* _SOURCE DATA_:

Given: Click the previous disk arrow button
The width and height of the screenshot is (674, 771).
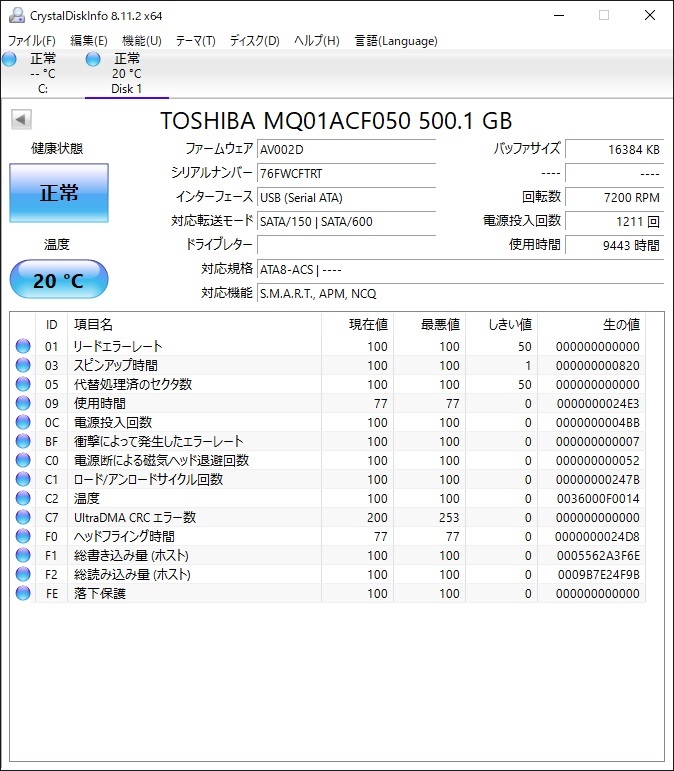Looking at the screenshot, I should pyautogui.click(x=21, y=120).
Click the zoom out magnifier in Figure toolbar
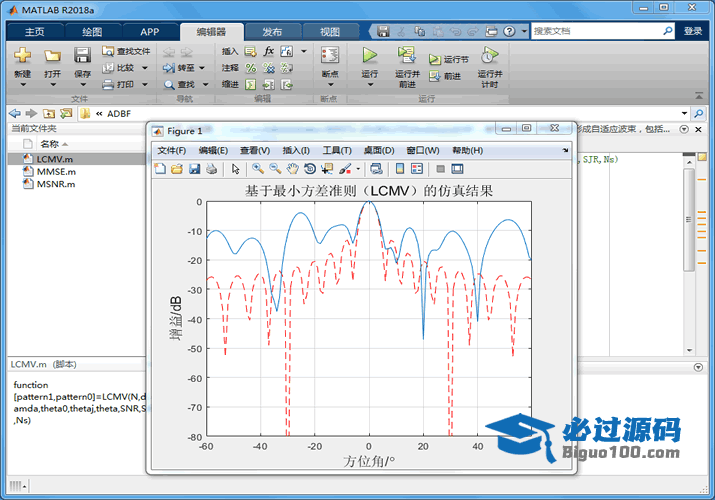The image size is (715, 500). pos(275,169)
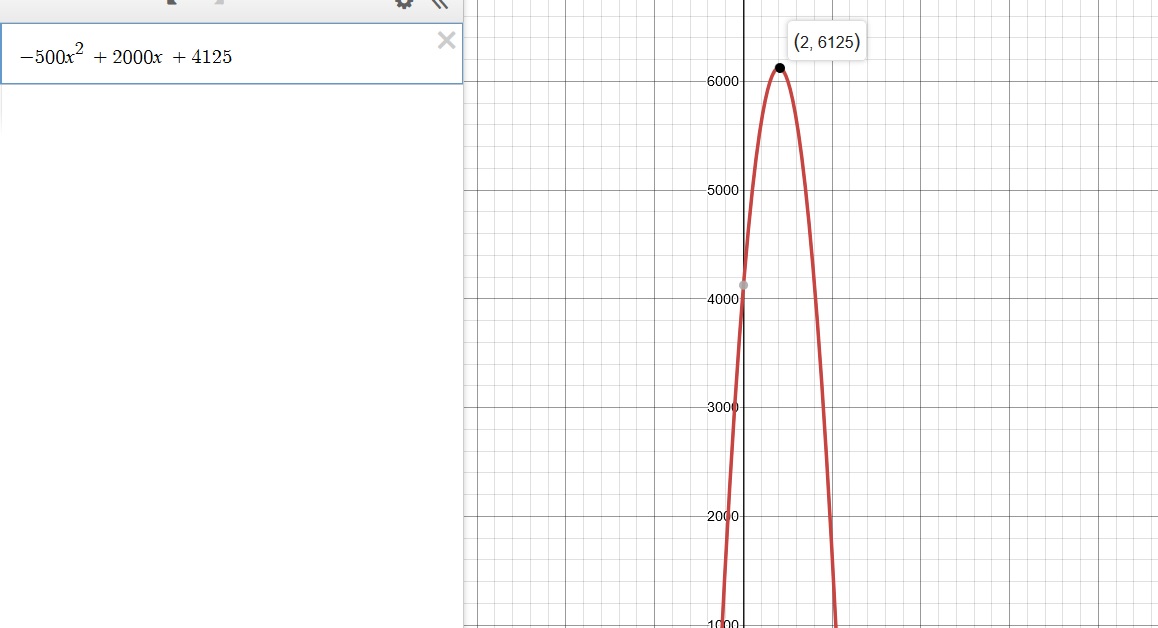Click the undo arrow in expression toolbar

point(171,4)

...

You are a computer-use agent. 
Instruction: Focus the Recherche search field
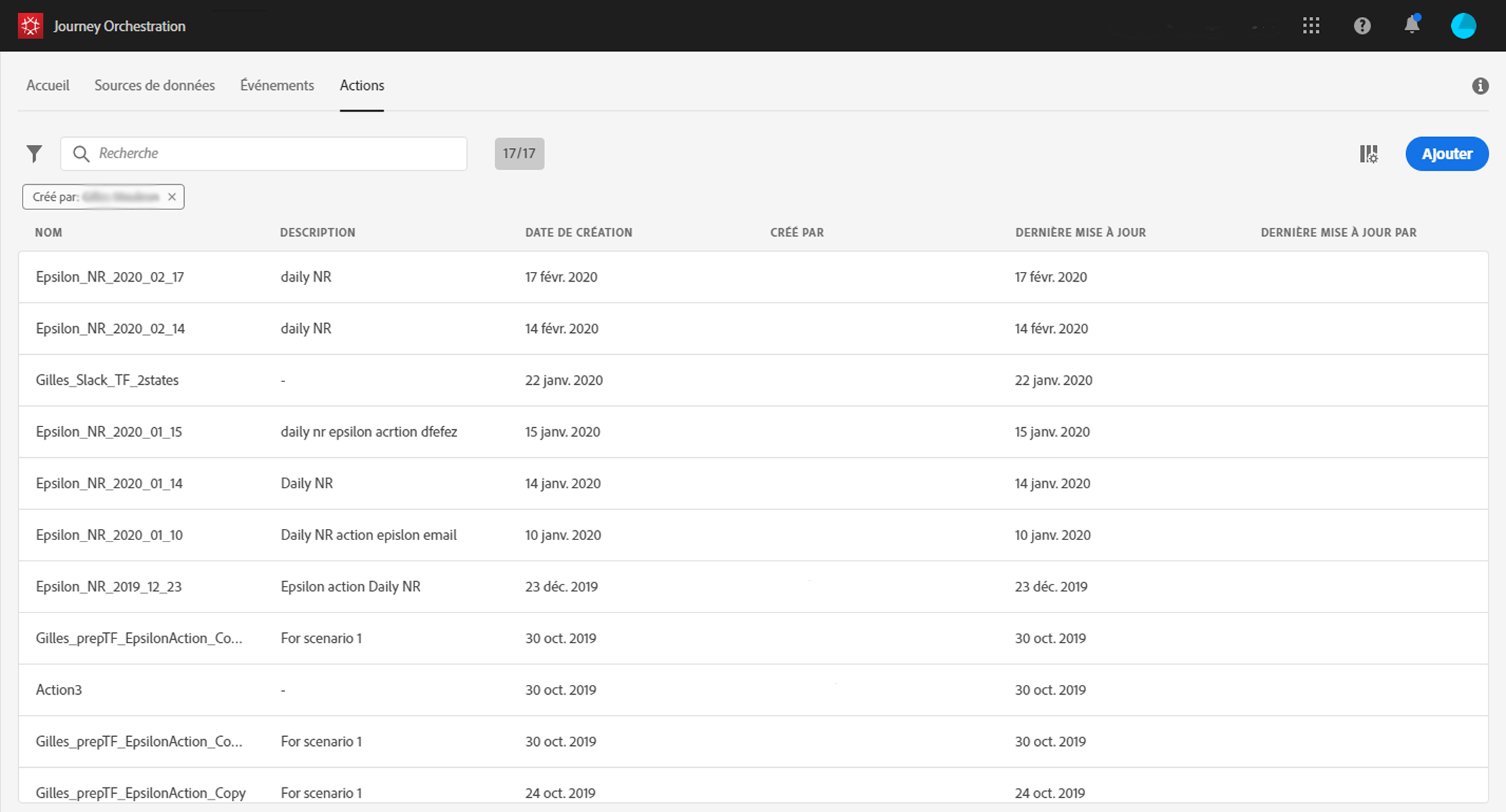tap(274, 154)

* _WHAT TO PRODUCE_: Quote the stretch of items from the line containing "You are a computer-use agent." through the line containing "tap(274, 154)", both ends included, with the pictures left out.

* _FULL SOLUTION_:
You are a computer-use agent. 
Instruction: Focus the Recherche search field
tap(274, 154)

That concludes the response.